DCU Learning Innovation Unit: Focus on Assessment and Feedback

Learning Innovation Unit

Formative assessment and effective feedback

Assessment and feedback are shown to be areas where students are least satisfied with their experiences of higher education. Both formative assessment and continuous assessment offer valuable opportunities for students to receive feedback on their work to gain deeper insights into areas in which they are doing well or need to improve on.

It is well documented that high quality, timely, feedback, preferably through dialogue with the student, is a positive tool for driving student learning and motivation.

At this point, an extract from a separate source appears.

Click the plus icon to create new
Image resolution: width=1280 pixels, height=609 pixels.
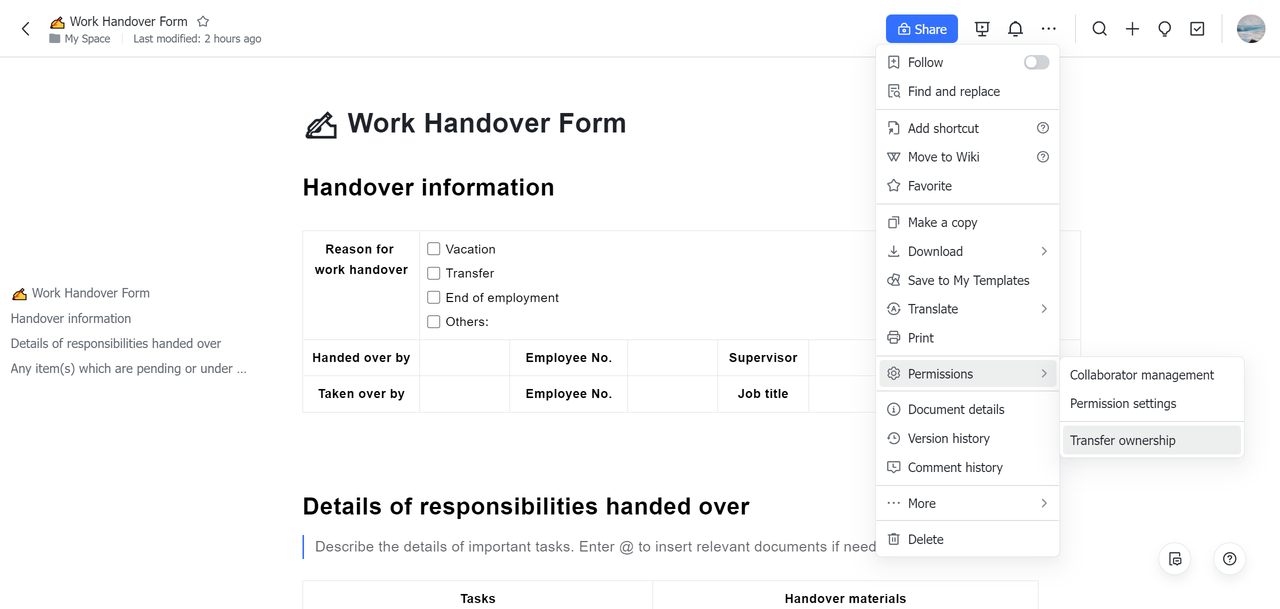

The following resources offer practical ways to give effective student feedback:

Giving effective student feedback

Professor Richard O’Kennedy, DCU suggests the following characteristics of good feedback as a guide to practice:

  • Delivered promptly after submission or within an agreed timeframe.
  • Constructive and encouraging.
  • Includes, where possible, praise when good and noteworthy elements are present.
  • Clear and specific, with advice as to how improvement can be achieved.
  • Avoids comparisons with others.
  • Effective use of time of reviewer and student.
  • Capable of affecting outcomes e.g. new submissions, re-submissions or exam performance.
  • Delivered in sufficient detail to give student clear information on how progress can be made.
  • Where there are very many problems it is generally best to focus on a key number of issues.  A meeting with the student may be the best approach here.